Missouri must reduce family separations, not only formal foster care numbers

The Missouri Independent recently reported on the modest decline in the number of children in Missouri’s formal foster care system. Beneath the headline, however, the story revealed the urgent need to regulate the disturbing practice of hidden foster care — which Missouri’s Children’s Division has effectively admitted to practicing.
That practice violates parents’ and children’s due process rights, separates families unnecessarily, and shortchanges kinship caregivers.
In these hidden foster care cases — euphemistically called “temporary alternative placement agreements” under Missouri law — the Children’s Division decides on its own that a parent and child need to be separated.
The division then threatens the parent, explicitly or implicitly: Agree to this family separation, or we’ll take you to family court and your child could be placed with strangers. You could even be subject to termination of your parental rights, the threat of which applies to every family court neglect case, no matter how minor the initial neglect allegation.
And in Missouri, unfortunately, this is not an idle threat: Families have been subject to terminations for cases that involve inadequate child care.
The Independent’s story and a Missouri statute describes this practice as “voluntary.” But calling it voluntary doesn’t make it so.
This practice is coercion.
Parents face threats from an agency that has the power to destroy their families. And the Children’s Division does not give parents an attorney to advise them on the best course of action, or to challenge the Children’s Division on whether a family separation is truly necessary. Without a family defense attorney to challenge the Children’s Division, nobody should expect the Children’s Division to get it right in every case — and there surely are unnecessary family separations.
The result is trauma to children and families that we know family separations cause.

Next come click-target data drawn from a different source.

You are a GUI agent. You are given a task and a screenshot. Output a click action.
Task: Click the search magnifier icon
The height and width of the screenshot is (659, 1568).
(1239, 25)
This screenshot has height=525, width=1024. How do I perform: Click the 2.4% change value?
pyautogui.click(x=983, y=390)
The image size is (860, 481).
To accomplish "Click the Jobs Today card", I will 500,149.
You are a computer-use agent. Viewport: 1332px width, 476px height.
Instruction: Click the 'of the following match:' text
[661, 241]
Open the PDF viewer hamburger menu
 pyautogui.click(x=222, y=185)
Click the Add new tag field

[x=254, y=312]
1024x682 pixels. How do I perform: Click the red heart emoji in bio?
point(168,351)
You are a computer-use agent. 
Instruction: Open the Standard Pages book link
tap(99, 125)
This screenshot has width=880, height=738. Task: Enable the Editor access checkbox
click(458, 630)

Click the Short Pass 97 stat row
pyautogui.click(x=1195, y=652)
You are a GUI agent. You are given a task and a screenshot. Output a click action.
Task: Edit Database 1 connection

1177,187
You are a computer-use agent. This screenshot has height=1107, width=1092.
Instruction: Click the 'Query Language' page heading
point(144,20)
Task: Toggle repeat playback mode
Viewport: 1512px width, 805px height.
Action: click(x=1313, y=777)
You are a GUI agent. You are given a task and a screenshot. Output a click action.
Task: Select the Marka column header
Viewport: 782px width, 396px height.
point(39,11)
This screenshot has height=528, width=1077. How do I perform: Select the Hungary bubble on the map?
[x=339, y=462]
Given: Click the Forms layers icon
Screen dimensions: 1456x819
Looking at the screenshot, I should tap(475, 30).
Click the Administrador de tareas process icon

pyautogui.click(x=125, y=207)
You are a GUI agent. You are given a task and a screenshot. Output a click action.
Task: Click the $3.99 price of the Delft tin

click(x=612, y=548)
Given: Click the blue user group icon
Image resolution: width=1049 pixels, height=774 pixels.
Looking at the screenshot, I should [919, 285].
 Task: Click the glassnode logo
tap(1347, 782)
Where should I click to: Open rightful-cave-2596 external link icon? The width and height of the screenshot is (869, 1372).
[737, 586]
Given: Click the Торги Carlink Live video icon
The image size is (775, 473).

The harm also extends to the kinship caregivers who are also pressured into taking care of children. In the formal system, these caregivers can obtain a foster care license, and monthly subsidies that come with it. This is particularly important for kinship caregivers who, in the aggregate, are less well off financially than stranger foster parents. Through hidden foster care, there’s no such payments; the Children’s Division separates children without having to pay for it.
Missouri lawmakers are absolutely right to demand more data on the Children’s Division’s hidden foster care practice. The existing data underscores the need for reform.
Just under half (508 of 1,065) of affected children actually returned home — nearly identical to the proportion of children who leave formal foster care to return home, according to the Children’s Division’s latest annual report.
The next largest group of children ended up in formal foster care, meaning they suffered through the same family separation, but with at least the first 90 days of that separation not subject to due process checks and balances. Another 246 children were sent to another caregiver or to formal guardianship, essentially leading to an extended or even permanent separation of parents and children without giving the parent a lawyer to challenge that separation.
Here’s what the legislature and Children’s Division should do. First, full transparency about the data is essential. Second, Missouri should appoint counsel to all parents whenever the Children’s Division seeks to separate a family. Further reforms are outlined by the Hidden Foster Care Workgroup, a group of advocates for parents, children, and kinship caregivers, of which I am a part.
Appointing lawyers for parents is essential. Lawyers can determine if the government is trying to separate a family out of court in situations when it simply couldn’t win in court, which is a constitutional violation that has been proven to happen in other jurisdictions. Lawyers can advise parents on their options and ensure any choice is truly voluntary. Lawyers can negotiate fair agreements with the Children’s Division.
When it is safe for families to reunite, lawyers can advocate with the division to ensure it happens without delay.
Lawyers for parents have been proven to be beneficial. They reduce the time that children spent separated from parents, and do so without increasing safety risks. And different jurisdictions around the country have expanded preventative legal advocacy offices to represent parents at risk of suffering a family separation, like the families facing hidden foster care demands from the Children’s Division.
And, following 2020 guidance from the federal Children’s Bureau, Missouri can draw down significant funds to help pay for these lawyers.
When the Children’s Division talks about keeping families together and reducing the number of children in foster care, it is speaking the right language. But to live up to the promise of that rhetoric, Missouri needs real reforms to its hidden foster care practices.